Un breve pasillo conducía al baño donde no había nada especial, salvo la edad reflejada en las manchas del espejo, en el modelo de las llaves del lavamanos y la ducha, en la austeridad de la porcelana. A través de una rejilla de madera se apreciaba la efervescencia de Bello Monte, en especial el movimiento de la avenida Miguel Ángel, y se colaba el rumor de un automercado ubicado en la planta baja del edificio.

El primer fin de semana me di a la tarea de transformar aquel ambiente con la ayuda de Lorena, con quien llevaba algunos meses en una relación intermitente, compartida con sus amigas Ana y Beatrice, quienes, por cierto, jamás aparecían en los momentos necesarios.

Concluimos hacia la noche del domingo bañados en pintura blanca. En aquellos días redactaba mi tesis de maestría, basada en una investigación sobre el referente urbano en la novelística de los años cuarenta, y extraje del bolsillo una ficha que había seleccionado de mi archivo para colocarla en el corcho, junto a las fotografías, como epígrafe a mi nueva vida:

Habitar, para el individuo o para el grupo, es apropiarse de algo. Apropiarse no es tener en propiedad sino hacer su obra, modelarla, formarla, poner el sello propio. Habitar es apropiarse un espacio.

Me consolaba un poco esta cita de Lefebvre. Procedía, entonces, de una separación aparatosa. Había caído de las alturas, como Altazor. Fui expulsado del paraíso. Mis alas aún estaban golpeadas. Emergía en aquel mísero espacio y como el itabirano enmarcaba en una fotografía la dicha pasada.

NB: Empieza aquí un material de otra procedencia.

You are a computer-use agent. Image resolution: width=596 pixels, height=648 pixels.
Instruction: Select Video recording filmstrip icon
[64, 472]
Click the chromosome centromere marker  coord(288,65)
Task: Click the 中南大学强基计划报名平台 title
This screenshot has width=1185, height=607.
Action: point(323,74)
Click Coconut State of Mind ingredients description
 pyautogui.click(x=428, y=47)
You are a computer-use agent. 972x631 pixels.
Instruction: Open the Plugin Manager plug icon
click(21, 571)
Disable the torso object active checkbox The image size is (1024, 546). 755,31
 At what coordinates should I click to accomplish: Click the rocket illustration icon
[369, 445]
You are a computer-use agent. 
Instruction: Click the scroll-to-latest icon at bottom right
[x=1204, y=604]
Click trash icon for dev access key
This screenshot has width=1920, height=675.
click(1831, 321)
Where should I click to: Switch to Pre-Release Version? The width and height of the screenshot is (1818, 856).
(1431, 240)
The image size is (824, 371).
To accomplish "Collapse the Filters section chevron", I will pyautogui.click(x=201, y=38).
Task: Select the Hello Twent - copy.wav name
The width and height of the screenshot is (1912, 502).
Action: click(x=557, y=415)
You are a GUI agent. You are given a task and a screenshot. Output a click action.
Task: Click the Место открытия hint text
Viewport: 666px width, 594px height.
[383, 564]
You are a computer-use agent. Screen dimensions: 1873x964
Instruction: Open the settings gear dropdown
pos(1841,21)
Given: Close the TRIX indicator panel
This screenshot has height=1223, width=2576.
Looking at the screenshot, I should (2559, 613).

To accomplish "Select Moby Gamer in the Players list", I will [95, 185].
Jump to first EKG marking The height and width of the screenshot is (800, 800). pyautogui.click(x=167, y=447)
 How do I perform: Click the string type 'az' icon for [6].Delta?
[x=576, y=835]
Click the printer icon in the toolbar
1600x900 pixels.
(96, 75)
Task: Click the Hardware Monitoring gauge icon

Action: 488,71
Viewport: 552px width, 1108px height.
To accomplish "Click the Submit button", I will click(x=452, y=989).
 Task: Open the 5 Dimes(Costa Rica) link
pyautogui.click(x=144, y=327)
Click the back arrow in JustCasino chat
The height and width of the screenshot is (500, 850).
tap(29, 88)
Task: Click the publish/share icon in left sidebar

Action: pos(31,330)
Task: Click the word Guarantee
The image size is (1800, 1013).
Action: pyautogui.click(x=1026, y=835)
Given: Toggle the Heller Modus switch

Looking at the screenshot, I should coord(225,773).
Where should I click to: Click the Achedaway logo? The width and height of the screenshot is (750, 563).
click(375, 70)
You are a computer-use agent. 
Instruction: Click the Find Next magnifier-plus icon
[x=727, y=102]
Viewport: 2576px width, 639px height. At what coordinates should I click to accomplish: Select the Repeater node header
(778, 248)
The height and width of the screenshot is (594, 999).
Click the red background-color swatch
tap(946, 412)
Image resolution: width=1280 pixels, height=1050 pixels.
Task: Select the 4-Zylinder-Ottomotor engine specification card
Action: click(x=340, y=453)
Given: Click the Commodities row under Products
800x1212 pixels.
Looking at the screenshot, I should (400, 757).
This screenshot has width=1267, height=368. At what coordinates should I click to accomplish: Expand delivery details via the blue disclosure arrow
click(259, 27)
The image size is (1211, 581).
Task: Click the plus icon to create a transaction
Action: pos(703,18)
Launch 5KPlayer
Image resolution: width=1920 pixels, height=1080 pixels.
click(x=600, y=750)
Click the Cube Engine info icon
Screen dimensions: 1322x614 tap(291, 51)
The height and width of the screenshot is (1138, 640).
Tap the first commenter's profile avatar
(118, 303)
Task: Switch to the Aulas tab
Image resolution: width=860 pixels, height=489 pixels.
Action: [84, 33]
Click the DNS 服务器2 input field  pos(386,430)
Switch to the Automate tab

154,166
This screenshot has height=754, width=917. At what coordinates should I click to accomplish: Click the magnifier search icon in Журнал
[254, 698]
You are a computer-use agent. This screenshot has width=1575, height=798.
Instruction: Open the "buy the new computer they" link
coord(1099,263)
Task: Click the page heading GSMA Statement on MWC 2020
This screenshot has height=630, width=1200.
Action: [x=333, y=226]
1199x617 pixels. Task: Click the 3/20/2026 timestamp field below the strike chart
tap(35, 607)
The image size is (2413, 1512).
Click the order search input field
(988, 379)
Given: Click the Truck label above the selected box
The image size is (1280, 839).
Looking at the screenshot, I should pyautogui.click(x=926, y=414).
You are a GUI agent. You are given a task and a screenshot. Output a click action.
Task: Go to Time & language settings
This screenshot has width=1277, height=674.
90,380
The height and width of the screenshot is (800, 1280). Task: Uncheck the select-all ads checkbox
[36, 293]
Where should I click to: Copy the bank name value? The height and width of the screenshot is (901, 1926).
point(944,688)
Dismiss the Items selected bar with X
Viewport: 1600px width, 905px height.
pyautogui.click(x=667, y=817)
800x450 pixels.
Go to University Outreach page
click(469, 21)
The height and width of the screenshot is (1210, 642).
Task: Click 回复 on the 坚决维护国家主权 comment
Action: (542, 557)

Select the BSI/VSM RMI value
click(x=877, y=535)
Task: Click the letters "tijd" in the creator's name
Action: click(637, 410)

El insomnio fue cediendo entre las atenciones de Lorena, los tragos y la lectura de ciertas novelas somníferas. Logré retomar mi horario habitual: me levantaba a las cinco de la mañana, montaba el café en una cocinilla eléctrica que había adquirido para los efectos y ya en el baño, mientras terminaba de despertar, celebraba la aparición del primer «San Ruperto», un autobús que adelantándose al sol lo imitaba en su puntualidad.

Trabajaba en la tesis hasta las nueve. Luego iba a la universidad. A veces almorzaba en casa de mis padres, después me internaba en la biblioteca hasta la extinción del día cuando salía a rellenar el crucigrama de la noche por las calles de Sabana Grande, tomaba el metro hasta la cinemateca o conversaba con el abuelo de Lorena, un anciano de ojos eslavos donde se reflejaba un jardín de Trieste: la acuarela pintada en su juventud antes de refugiarse en América, mucho antes de que la artritis cancelara sus manos.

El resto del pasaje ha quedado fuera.